None of that is changing, nor should it. Sellers should retain full control over how and where they market their homes.
So what choice are these handful of outspoken brokerages trying to preserve? Their own. They are choosing to make more money by persuading sellers that limiting which and how many buyers can see their home is somehow good. They are engineering private marketplaces that benefit themselves while actively harming buyers and sellers, all the while framing the practice as pro-consumer.
That's especially bold when you consider that every consumer advocacy group that has weighed in on the issue — including the National Fair Housing Alliance, the Consumer Policy Center, the National Association of Hispanic Real Estate Professionals the National Association of Real Estate Brokers and Consumer Advocates in Real Estate — disagrees with them.
Here's the reality: Home sellers aren't bursting through brokerage doors begging for a multitiered private marketing strategy. They're asking for help and representation, and going along with what's being pitched to them because they trust their agent.
These brokerages use catchy marketing speak as they pitch sellers on their plans, but it all boils down to: 'Give us a few weeks to see if we can find a buyer we're already working with so we can get both commissions and use your listing to attract more clients. Odds are, it'll take longer and you'll probably lose some money, but if it doesn't work we'll put it on the MLS and sell it the way we should have all along.'
If they're being forthright, they'd ask, 'Would you like 1,000 buyers or 50,000 buyers to know about the home you're trying to sell?'
The result, of course, is that sellers waste time. And for sellers unfortunate enough to find a buyer within the private network, it almost always comes at a cost of thousands of dollars. Sometimes much, much more. And they rarely ever know.

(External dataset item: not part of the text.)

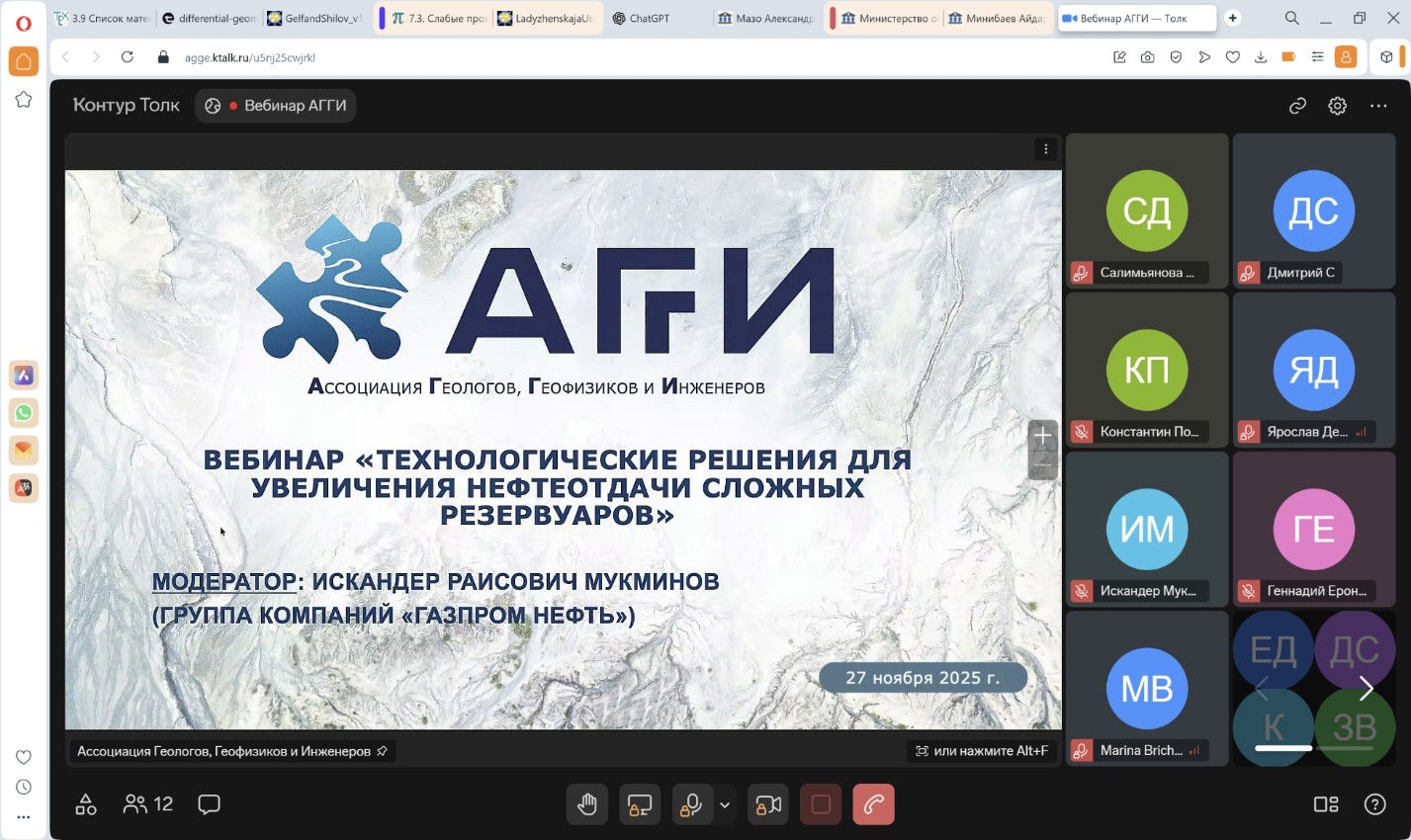Start recording the webinar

It's too bad these brokerages are choosing this path. Study after study after study — and common sense — tell us that marketing only to a few buyers who happen to be working with the same brokerage isn't how a seller makes the most money. It's how the brokerage makes the most money.

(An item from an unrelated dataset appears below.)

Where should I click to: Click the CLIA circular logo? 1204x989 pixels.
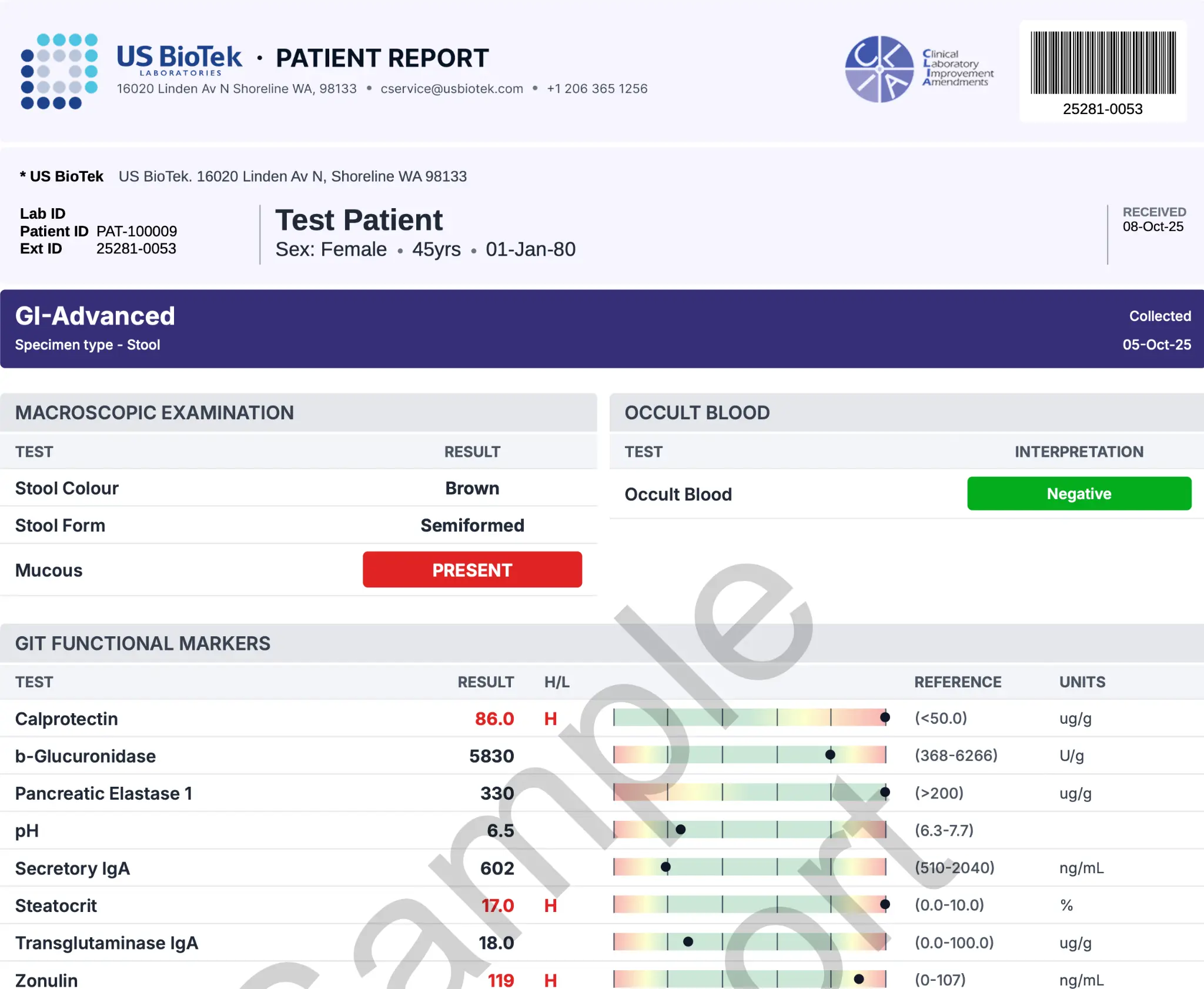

Just last week in these pages, one Chicagoland brokerage ignored mountains of research and instead cited a 'study' by Midwest Real Estate Data showing privately listed homes sold for more money and sold faster. A quick glance shows that it wasn't a study, but a chart in an MRED white paper detailing the harms of private listing networks.
They left out the part of the same white paper that says: 'Limiting the exposure of a listing to a subset of the market can reduce its ultimate selling price, which brings the ability of the listing agent to fulfill their fiduciary responsibilities to their seller into question.' And they also didn't share the part that says: 'Legal and ethical issues regarding off-MLS listings include the ability of agents to fulfill their fiduciary duties to clients, fair housing discrimination concerns, and proper disclosure of marketing practices to clients.'
The harms of private listing networks proliferating are clear:
Remember before Zillow, Redfin and other similar sites when you didn't know what houses were for sale until your agent showed you the listing in a big book in their office, or drove you around? When you couldn't do your own vetting and deep diving and comparing? That's the world these brokerages are hoping to revert to — one in which they control the information and buyers and sellers are at their mercy.
And they're trying to somehow sell it as innovation.
Errol Samuelson is chief industry development officer at Zillow.